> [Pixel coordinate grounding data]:

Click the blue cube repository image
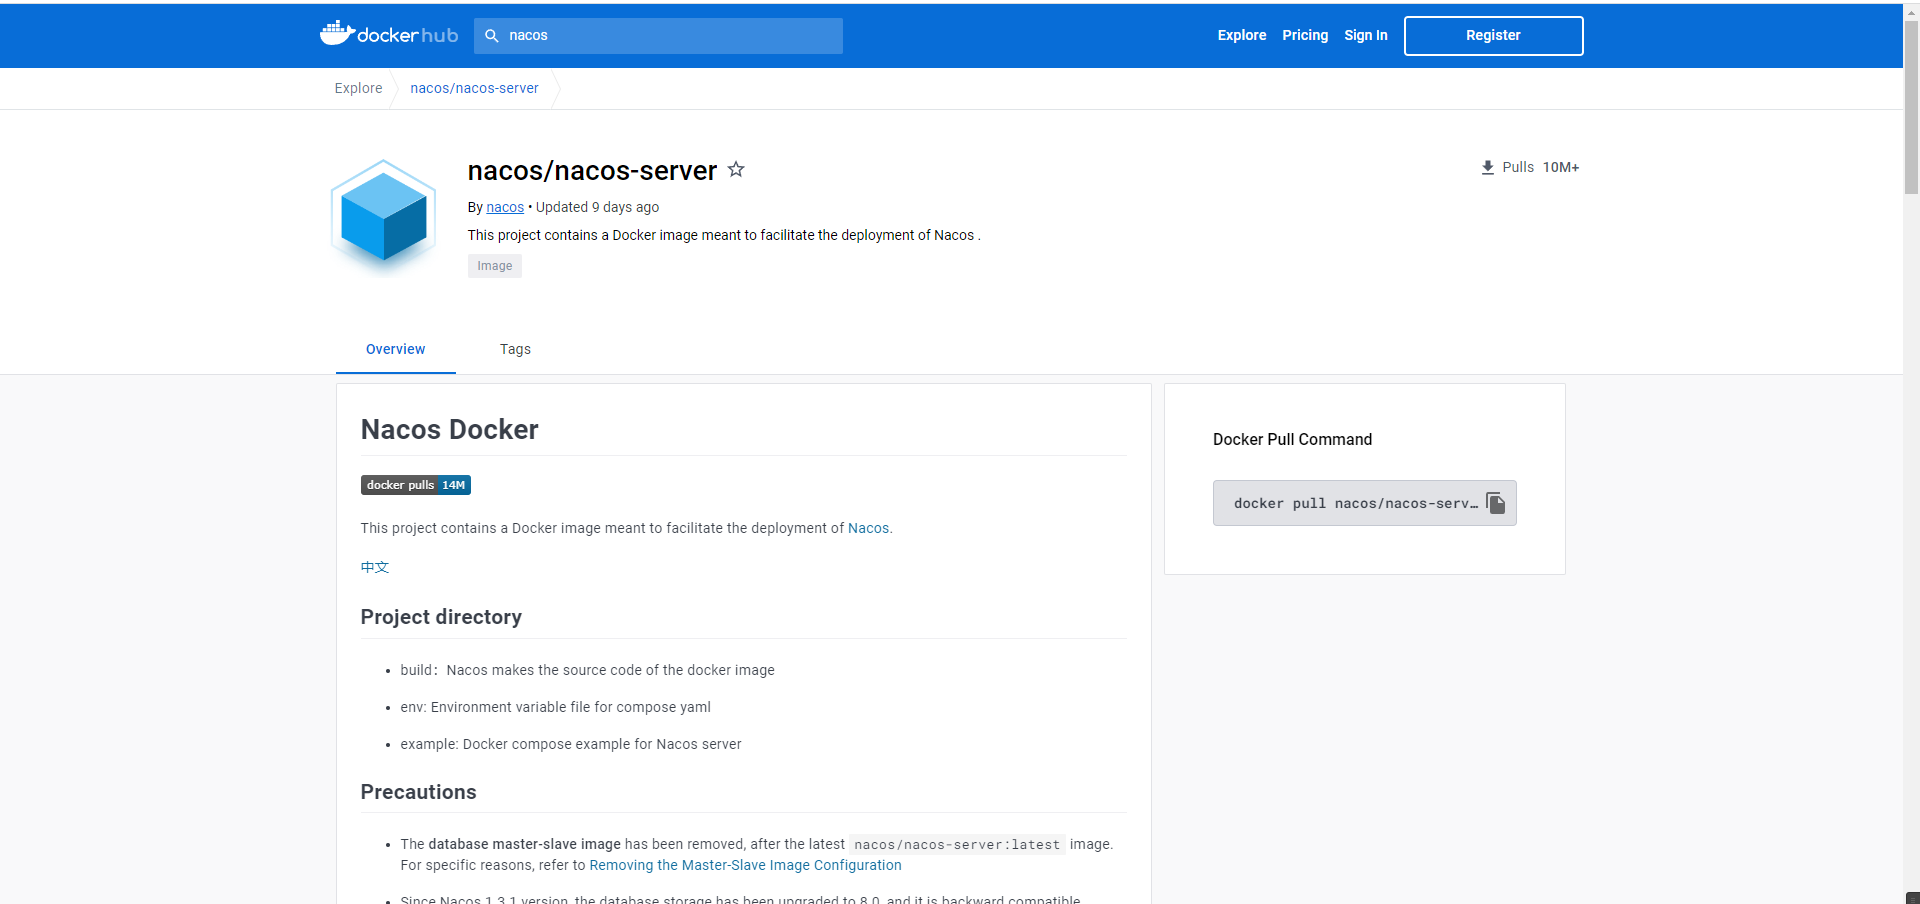1920x904 pixels. pos(384,216)
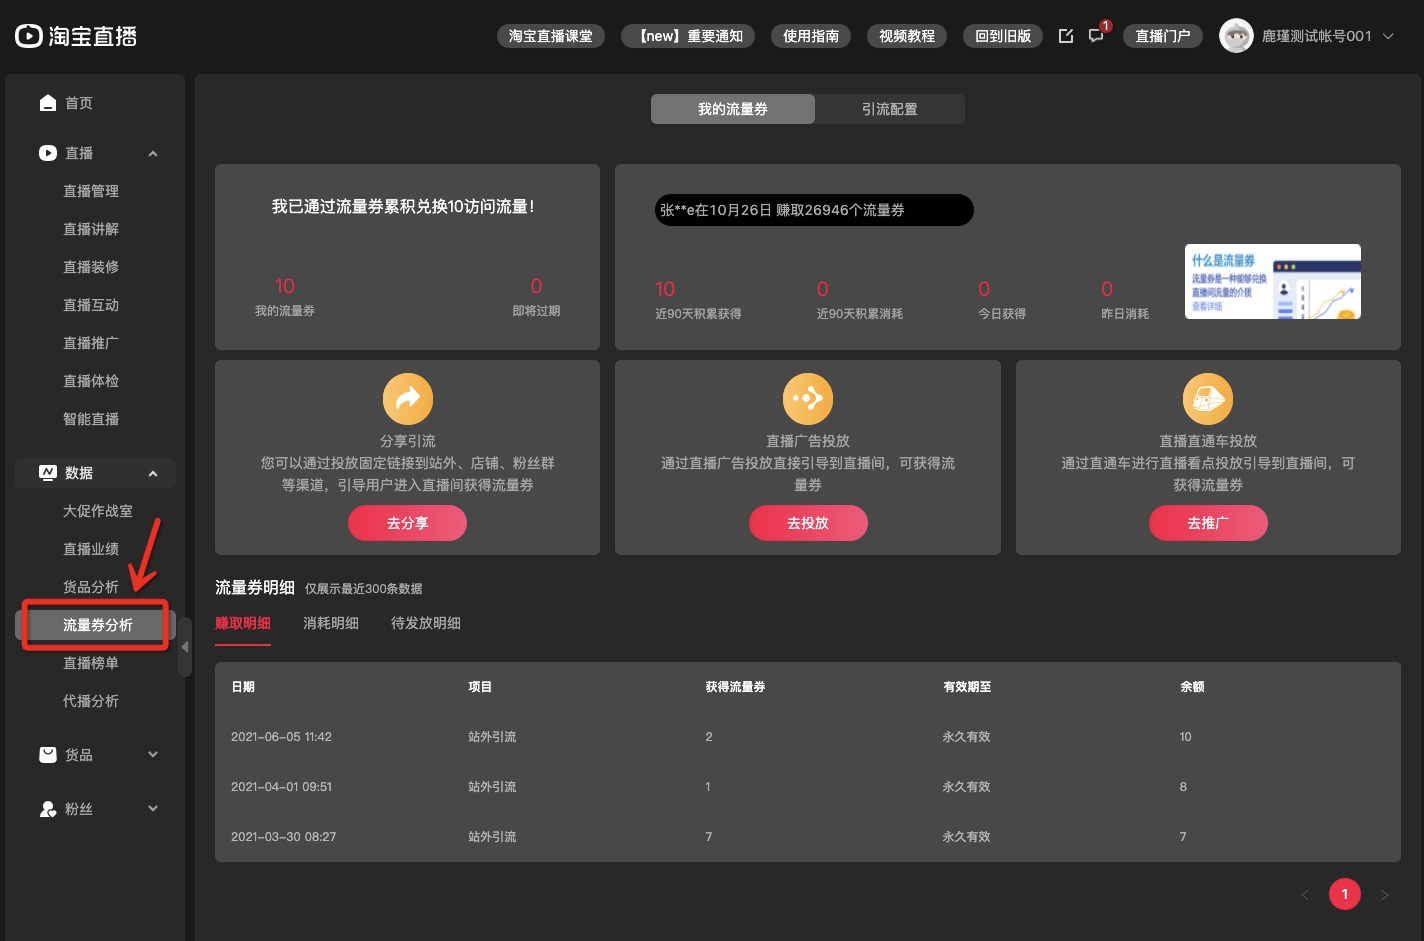Viewport: 1424px width, 941px height.
Task: Open the pen/edit icon in top bar
Action: tap(1066, 35)
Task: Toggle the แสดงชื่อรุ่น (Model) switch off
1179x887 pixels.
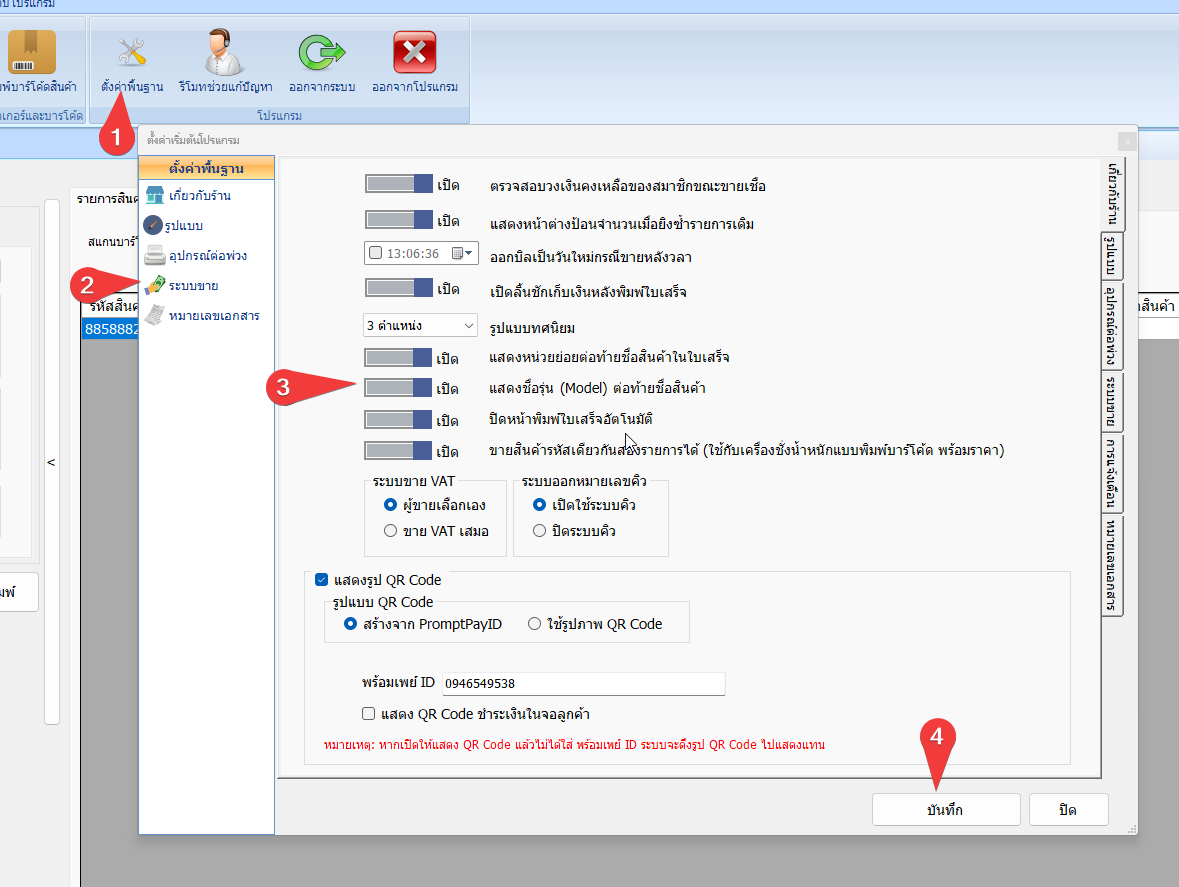Action: click(x=398, y=388)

> [TASK ITEM]:
Could you output all of the records exactly, without their pictures?

> [RESULT]:
Click the blue cube repository image
1920x904 pixels. pos(384,216)
Viewport: 1424px width, 941px height.
Task: Open the pen/edit icon in top bar
Action: tap(1066, 35)
Task: Toggle the แสดงชื่อรุ่น (Model) switch off
1179x887 pixels.
Action: click(x=398, y=388)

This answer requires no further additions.